Data Streaming with Change Data Capture - AWS S3 as a target
- An AWS account;
- Docker installed;
- Basic knowledge of SQL commands.
- I'm running a docker container to MySQL server, if you want to use other MySQL server, you will need to change the database.hostname config in docker container kafka_connect_source as well the others configs about the database. You will need to make some configurations in MySQL server too, for more informations please visit debezium documentation - MySQL connector;
- I'm saving the files in parquet format, but you can change the format to json, avro or byte array, for that you will need to change the format.class config in docker container kafka_connect_sink.
-
Create an user in AWS with S3 access - you can choose the AmazonS3FullAccess policy to make it easier;
-
Create an access key to this user;
-
Put the access credentials in a .env file - use the .env_template file to help;
-
Create a bucket in S3 - in my example I created a bucket called cdc-s3-sink in us-east-1 region.
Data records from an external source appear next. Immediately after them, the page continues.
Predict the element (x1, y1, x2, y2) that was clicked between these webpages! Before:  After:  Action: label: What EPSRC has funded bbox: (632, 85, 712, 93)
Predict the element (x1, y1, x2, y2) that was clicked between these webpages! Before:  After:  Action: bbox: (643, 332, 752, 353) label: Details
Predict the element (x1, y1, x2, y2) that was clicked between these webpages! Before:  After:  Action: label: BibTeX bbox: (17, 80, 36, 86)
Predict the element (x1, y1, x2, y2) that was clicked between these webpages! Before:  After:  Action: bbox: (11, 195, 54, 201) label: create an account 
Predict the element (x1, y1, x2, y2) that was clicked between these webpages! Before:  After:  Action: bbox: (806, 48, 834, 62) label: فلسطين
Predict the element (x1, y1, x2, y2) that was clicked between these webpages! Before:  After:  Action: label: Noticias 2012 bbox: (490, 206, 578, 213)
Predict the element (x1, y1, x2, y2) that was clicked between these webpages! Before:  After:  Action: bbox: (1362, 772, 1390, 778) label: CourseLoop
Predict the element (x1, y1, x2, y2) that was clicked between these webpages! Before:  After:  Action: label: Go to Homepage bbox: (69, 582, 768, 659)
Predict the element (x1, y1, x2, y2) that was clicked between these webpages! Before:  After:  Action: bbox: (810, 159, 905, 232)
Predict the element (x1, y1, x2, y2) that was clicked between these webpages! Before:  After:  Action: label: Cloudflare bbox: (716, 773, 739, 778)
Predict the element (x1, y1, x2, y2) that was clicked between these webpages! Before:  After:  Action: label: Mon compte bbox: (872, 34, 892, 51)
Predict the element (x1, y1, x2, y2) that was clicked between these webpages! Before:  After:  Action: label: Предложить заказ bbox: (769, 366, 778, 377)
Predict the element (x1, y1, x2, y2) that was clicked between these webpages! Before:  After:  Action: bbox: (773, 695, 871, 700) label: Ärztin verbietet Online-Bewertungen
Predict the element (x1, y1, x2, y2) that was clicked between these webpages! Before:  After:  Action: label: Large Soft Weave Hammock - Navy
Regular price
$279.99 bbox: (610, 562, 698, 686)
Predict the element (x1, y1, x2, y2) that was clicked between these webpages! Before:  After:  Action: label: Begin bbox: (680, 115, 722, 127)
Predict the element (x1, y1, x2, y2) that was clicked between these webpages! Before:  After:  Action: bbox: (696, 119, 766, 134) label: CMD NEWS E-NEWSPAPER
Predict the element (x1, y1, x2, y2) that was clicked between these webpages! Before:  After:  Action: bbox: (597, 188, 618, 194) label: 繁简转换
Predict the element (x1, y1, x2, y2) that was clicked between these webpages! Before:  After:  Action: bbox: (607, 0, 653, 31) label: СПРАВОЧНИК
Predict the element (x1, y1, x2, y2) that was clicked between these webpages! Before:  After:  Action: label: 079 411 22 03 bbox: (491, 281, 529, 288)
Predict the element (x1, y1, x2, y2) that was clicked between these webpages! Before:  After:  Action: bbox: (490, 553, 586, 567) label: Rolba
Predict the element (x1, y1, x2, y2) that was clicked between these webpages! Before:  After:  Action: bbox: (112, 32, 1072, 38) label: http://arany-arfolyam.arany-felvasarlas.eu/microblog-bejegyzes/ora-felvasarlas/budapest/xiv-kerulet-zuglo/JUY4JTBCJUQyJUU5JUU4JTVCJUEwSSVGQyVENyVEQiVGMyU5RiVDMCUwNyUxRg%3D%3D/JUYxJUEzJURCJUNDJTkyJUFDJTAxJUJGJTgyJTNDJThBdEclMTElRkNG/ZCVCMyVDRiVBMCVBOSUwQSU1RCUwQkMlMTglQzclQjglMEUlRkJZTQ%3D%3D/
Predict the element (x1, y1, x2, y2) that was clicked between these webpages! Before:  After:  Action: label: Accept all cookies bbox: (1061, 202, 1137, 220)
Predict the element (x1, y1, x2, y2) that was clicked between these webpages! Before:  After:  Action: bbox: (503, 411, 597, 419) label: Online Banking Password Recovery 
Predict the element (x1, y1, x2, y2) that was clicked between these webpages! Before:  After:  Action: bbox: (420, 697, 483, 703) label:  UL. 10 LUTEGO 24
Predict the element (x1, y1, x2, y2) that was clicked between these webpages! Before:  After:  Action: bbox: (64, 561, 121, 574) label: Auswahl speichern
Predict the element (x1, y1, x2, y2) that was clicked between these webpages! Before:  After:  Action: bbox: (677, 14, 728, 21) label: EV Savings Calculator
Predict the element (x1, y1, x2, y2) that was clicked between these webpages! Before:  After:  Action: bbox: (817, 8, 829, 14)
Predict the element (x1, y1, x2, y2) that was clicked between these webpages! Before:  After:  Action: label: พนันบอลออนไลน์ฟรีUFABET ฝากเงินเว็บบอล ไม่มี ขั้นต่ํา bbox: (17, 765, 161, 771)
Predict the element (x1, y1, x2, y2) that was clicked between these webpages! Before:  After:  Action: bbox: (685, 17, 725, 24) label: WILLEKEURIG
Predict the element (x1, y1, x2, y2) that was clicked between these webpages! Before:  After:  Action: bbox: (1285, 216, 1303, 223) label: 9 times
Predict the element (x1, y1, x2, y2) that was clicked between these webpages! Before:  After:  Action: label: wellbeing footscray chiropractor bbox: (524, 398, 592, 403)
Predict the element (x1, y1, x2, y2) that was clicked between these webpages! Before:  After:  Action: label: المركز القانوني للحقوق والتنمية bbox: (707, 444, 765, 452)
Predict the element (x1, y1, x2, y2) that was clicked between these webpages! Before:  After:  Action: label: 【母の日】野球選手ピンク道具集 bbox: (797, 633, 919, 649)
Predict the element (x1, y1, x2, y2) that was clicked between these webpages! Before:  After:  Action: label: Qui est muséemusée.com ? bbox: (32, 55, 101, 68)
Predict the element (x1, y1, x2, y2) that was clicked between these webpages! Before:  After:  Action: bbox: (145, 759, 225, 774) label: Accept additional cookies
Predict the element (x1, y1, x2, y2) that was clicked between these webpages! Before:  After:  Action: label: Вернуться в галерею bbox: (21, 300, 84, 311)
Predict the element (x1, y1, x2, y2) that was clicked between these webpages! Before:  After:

You can create a bucket with the name and region that you want, but you will need to change the s3.bucket.name and s3.region configs in docker container kafka_connect_sink;
-
Run the command bellow to start the containers and the cdc flow:
docker-compose up -d
-
If the MySQL server chosen was in docker-compose.yml, run the commands bellow:
docker exec -it mysql /bin/bash
mysql -u root -p
and write the password, mysql123;
-
Do the DDL and DML commands that you want and see the files arriving in S3.